1 avril 2016

La possibilité de la différence

"Plus je voyage, plus je suis effrayé par le spectacle de la montée de l'indifférence à l'autre. Si on ne répare pas ce lien brisé, on s'avance vers des catastrophes plus grandes encore dont profiteront ceux qui veulent le détruire de part et d'autre, que ce soit du côté de l'extrême droite et des pensées de rejet occidentales comme du côté des djihadistes et des islamistes."

Kamel Daoud (Le Magazine Littéraire - février 2016)

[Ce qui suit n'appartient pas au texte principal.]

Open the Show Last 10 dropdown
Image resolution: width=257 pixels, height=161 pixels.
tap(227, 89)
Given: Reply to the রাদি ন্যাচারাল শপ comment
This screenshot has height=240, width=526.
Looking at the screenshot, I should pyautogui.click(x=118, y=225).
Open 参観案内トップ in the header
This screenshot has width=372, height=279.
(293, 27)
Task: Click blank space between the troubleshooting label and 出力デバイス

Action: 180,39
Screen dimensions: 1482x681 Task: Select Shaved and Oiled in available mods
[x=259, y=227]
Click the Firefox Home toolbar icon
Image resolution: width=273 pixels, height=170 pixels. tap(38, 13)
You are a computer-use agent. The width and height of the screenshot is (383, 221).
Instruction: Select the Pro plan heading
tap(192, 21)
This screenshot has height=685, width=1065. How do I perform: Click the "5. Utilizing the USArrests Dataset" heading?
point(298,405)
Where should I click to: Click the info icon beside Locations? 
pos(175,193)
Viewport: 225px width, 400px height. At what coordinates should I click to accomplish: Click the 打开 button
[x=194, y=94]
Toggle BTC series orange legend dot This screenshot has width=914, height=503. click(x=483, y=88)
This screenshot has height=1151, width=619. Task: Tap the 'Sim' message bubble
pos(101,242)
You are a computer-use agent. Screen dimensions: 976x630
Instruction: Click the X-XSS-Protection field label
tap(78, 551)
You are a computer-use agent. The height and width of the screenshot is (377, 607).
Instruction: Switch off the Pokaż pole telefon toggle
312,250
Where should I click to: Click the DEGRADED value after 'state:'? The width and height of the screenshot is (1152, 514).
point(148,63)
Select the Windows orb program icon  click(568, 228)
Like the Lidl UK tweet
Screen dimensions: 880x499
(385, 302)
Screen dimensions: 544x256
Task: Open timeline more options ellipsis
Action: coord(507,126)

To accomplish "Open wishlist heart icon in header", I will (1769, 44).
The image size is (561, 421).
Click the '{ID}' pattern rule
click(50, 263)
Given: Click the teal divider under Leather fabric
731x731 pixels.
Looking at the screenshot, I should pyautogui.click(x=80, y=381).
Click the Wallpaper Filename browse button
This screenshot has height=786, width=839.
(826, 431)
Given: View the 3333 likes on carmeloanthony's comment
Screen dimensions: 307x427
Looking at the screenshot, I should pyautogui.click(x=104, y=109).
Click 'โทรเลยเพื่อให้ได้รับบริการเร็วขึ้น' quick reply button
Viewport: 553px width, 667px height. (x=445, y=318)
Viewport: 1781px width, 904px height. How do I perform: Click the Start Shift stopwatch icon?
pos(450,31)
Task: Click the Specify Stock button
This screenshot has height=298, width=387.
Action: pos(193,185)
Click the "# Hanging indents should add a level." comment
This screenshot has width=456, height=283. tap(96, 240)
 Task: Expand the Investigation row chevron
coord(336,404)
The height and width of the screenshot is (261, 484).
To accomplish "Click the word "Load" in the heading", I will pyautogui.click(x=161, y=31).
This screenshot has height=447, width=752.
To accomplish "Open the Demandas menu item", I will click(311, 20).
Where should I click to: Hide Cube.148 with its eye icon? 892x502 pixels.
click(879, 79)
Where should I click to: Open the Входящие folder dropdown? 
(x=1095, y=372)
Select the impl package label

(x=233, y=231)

À lire dans ce numéro du Magazine Littéraire, l'entretien probant de Kamel Daoud avec Mathias Énard, l'auteur de "Boussole". 
"L'Arabie Saoudite, c'est un producteur d'énergie fossile et de pensée fossile", ironise le second à propos du Wahhabisme (salafisme). 
"Comment tuer le diable en lui serrant la main ?" questionne l'auteur de "Meursaut contre-enquête", montrant du doigt l'Occident et la famille régnante saoudienne qui finance le clergé.

14 commentaires:

  1. je n'ai pas lu son roman mais j'ai lu cet interview comme vous cela m'avait semblé très parlant

    RépondreSupprimer
  2. On ne peut hélas que partager ses inquiétudes. Cet article m'avait échappé, je vais me le procurer à la bibliothèque.

    RépondreSupprimer
  3. Réparer les liens et tout simplement en créer, partout où nous vivons, certainement.
    Sur les relations internationales, trop souvent réduites aux rapports économiques, il y aurait beaucoup à dire - les idéaux y sont largement soumis au pragmatisme, aux dépens de véritables réciprocités.

    RépondreSupprimer
    Réponses
    1. @Dominique, Aifelle, Tania : merci d'adhérer et d'avoir réagi à ces extraits.

      Supprimer
  4. ça me rappelle cet article, aussi : http://www.letemps.ch/monde/2015/03/22/monde-arabe-divise-entre-occidentalisation-obscurantisme

    RépondreSupprimer
    Réponses
    1. Merci pour l'avis du syrien Adonis. Régression et décadence incarnée par le régime saoudien, on y revient.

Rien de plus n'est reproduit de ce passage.